[OpenAFS-devel] Re: MEMORY credential cache interop between Heimdal and MIT?

Troy Benjegerdes hozer@hozed.org
Thu, 30 Aug 2007 23:06:35 -0500


On Thu, Aug 30, 2007 at 09:59:07PM -0400, Michael B Allen wrote:
> On Thu, 30 Aug 2007 21:42:39 -0400
> Ken Hornstein <kenh@cmf.nrl.navy.mil> wrote:
> 
> > Just so we're clear: I think a kernel solution is preferrable.  But I
> > was given the task to solve the problems associated with Kerberos tickets
> > on disk NOW, dammit, so cajoling various vendors into developing a solution
> > and waiting the couple of years it would have taken to get that into
> > their products was simply not an option.
> 
> You don't have to wait.
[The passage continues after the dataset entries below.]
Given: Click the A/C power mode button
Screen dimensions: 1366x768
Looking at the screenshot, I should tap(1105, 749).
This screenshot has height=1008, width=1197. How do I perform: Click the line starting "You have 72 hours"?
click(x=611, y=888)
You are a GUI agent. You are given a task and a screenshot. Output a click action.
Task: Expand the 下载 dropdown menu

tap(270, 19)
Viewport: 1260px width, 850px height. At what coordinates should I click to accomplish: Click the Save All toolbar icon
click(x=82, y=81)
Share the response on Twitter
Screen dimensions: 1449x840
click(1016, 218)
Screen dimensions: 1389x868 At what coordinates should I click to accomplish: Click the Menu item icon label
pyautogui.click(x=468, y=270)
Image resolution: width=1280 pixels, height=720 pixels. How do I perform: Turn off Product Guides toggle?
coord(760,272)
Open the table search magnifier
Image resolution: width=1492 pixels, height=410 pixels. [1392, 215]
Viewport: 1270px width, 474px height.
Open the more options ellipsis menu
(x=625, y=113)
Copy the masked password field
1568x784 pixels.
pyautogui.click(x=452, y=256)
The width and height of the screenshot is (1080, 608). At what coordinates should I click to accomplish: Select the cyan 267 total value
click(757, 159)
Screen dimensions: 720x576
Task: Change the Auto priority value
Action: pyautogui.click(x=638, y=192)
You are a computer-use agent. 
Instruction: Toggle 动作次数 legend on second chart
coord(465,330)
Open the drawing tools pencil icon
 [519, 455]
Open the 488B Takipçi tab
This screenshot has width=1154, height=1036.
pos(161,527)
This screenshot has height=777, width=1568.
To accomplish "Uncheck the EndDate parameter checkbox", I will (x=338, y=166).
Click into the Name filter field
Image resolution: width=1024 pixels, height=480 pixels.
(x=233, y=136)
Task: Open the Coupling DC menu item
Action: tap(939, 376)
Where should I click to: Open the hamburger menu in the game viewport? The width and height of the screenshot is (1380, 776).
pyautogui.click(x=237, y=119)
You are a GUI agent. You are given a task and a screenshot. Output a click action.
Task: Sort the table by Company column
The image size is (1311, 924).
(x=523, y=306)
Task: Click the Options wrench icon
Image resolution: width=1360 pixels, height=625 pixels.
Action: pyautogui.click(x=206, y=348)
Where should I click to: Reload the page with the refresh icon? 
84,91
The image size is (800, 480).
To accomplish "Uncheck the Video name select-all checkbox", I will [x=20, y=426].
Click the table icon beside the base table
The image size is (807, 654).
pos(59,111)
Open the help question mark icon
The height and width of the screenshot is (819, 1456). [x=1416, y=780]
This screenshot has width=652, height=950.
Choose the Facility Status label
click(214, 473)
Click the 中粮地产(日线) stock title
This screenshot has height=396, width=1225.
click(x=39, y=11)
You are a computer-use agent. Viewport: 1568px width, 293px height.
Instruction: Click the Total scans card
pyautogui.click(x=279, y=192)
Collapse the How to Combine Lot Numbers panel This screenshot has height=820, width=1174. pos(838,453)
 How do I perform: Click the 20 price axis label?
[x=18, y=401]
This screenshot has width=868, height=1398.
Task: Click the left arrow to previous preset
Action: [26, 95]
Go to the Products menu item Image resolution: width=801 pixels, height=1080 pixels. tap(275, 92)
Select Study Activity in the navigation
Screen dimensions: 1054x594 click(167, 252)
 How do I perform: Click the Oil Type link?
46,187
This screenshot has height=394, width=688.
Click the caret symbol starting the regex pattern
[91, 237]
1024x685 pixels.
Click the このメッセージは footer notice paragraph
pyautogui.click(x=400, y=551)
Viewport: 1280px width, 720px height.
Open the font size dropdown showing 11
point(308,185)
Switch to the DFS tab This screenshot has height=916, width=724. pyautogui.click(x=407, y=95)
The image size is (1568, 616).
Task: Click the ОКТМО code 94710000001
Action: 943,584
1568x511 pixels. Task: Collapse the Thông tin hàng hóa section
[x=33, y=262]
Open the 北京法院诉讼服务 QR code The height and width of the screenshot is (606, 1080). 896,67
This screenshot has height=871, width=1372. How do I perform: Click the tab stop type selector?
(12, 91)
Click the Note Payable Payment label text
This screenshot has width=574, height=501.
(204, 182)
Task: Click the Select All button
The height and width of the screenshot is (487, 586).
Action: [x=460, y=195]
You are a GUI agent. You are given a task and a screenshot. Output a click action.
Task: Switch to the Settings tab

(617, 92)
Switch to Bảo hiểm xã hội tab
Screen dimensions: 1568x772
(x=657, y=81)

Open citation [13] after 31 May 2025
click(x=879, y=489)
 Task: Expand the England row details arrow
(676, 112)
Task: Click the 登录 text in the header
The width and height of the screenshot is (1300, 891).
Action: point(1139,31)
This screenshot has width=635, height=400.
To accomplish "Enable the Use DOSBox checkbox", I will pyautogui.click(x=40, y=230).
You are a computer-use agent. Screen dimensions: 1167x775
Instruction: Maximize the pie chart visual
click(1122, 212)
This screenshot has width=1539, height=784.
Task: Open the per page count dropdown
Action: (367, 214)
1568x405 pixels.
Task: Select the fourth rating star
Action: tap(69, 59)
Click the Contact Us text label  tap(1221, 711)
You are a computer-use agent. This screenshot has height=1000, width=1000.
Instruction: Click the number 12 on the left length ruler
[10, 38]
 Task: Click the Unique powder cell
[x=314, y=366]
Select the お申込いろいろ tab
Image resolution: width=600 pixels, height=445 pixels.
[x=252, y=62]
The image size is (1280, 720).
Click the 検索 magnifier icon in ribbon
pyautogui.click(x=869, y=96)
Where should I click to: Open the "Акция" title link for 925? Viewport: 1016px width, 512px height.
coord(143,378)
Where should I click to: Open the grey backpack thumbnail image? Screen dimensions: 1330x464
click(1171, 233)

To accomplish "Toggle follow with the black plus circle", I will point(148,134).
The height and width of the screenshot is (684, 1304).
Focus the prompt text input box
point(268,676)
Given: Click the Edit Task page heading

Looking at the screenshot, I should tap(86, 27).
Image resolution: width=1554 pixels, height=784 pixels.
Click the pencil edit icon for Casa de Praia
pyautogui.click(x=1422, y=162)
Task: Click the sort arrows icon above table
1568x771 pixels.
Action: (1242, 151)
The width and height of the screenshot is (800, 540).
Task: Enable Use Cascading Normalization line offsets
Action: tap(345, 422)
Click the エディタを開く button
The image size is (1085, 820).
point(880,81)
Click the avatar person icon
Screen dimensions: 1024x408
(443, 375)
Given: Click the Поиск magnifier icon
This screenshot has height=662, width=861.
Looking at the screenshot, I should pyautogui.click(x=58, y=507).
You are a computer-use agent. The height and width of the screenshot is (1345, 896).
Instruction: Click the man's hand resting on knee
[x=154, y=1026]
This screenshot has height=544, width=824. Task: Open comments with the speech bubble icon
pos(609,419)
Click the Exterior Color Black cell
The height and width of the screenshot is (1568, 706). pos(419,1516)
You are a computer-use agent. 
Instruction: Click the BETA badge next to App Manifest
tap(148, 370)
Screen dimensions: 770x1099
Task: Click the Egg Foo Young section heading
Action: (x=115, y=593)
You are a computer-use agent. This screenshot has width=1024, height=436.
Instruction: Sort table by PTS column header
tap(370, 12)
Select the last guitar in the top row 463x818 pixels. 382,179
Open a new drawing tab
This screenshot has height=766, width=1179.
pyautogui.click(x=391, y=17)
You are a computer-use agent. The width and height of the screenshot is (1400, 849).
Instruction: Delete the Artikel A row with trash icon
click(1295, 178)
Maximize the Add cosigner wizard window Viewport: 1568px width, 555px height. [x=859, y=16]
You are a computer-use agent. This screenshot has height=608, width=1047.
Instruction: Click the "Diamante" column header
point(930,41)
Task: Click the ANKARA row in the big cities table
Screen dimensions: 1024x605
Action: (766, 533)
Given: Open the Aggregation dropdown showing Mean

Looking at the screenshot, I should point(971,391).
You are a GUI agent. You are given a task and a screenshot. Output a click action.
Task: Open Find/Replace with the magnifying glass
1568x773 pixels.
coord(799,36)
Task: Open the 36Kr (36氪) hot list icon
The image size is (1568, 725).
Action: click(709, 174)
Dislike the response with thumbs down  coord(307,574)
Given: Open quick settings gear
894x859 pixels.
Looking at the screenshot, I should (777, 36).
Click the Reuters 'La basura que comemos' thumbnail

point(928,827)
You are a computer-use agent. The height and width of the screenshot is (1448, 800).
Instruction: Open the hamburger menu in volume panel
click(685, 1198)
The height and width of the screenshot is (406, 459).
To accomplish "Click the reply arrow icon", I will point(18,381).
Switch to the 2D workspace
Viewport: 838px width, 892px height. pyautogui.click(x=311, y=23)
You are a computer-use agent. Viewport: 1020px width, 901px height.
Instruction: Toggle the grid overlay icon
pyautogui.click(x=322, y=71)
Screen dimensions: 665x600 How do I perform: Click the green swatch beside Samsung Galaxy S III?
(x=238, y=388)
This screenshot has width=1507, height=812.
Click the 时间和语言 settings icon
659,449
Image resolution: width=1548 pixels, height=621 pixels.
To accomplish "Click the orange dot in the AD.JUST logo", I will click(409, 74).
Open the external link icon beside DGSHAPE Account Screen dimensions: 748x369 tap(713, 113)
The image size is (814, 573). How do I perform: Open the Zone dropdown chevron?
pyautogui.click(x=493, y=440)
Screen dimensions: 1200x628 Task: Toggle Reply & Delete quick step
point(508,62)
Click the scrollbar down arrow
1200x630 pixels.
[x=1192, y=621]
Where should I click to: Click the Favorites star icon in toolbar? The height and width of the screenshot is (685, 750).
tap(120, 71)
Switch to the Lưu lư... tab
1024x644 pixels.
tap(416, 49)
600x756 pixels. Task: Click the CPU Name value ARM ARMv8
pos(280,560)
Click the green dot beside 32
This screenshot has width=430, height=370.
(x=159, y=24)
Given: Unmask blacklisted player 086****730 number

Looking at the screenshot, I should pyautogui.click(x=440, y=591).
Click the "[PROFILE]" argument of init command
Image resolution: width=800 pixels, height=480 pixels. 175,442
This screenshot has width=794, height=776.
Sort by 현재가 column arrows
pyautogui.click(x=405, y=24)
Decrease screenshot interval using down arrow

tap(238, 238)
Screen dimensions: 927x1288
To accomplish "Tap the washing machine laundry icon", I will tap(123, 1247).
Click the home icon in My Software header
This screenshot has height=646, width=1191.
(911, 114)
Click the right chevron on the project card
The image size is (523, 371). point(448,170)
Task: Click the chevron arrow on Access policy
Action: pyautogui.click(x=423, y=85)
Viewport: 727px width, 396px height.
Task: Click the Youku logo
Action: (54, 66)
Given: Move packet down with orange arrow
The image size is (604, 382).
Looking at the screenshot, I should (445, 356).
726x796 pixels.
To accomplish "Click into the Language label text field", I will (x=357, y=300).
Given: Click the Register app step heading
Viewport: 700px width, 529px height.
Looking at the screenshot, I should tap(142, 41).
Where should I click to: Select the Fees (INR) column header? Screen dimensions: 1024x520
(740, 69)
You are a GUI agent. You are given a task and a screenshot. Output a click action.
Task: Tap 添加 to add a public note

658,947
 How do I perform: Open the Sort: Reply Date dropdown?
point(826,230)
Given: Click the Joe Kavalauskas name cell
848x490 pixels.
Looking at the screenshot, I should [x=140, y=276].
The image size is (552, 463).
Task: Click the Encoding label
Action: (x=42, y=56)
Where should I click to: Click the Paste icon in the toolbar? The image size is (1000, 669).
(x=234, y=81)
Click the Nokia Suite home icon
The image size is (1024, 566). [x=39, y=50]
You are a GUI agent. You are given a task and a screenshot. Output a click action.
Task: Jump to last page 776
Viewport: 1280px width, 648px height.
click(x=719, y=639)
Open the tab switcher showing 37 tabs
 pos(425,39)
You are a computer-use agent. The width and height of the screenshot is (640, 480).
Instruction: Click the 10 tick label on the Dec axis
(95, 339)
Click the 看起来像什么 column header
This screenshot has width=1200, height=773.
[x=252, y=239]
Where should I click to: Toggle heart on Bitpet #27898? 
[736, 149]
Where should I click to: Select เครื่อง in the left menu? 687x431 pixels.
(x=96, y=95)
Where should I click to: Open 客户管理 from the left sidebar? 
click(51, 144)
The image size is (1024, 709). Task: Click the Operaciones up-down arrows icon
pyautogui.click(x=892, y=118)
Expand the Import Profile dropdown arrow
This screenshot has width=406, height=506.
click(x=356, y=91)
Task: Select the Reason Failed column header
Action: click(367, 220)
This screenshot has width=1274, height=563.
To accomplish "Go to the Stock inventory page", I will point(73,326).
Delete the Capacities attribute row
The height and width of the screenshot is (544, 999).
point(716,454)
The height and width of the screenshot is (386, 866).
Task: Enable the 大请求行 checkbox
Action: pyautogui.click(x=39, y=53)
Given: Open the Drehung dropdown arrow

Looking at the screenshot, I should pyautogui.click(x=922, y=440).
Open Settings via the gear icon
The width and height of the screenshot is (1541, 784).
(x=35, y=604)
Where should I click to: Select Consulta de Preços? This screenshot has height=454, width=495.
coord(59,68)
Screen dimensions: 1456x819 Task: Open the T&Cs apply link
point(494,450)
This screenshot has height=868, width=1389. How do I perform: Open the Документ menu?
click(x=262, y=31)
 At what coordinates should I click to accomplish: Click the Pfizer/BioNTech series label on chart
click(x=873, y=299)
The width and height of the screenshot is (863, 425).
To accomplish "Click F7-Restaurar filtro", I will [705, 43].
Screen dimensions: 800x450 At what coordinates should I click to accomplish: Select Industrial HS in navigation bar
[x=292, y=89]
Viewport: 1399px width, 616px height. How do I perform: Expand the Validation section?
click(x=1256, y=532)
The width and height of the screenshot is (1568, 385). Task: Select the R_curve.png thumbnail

Any OS worth it's weight in bits has loadable
> kernel modules. You create a source package that is compiled against
> some kernel headers to get a module that can be loaded directly into the
> kernel (as root of course). Vendors can provide binaries for each kernel
> package so that auto-updates work smoothly. VMWare does this. They have
> kernel modules that are constructed and installed on-the-fly.

I completely agree. What OS are we waiting for? Linux has a kernel
keyring, OSX has some form of in-memory caches, and windows has
kerberos as part of active directory.

I might also add that if we are talking about kernel modules, it's
probably also worth thinking about hypervisor keyring modules as well.
All of these schemes fall down when you are running a VM in a hypervisor
and then checkpoint the VM to disk. If the guest kernel can pass all the
tokens up to the hypervisor, the hypervisor can intelligently decide
what to do, and might even provide some very nice user interface
integration.. if you renew your tickets on the host OS, appropriate 
tickets get propagated to all the VM's you are running that have kernel
keyring modules loaded that can talk to the hypervisor.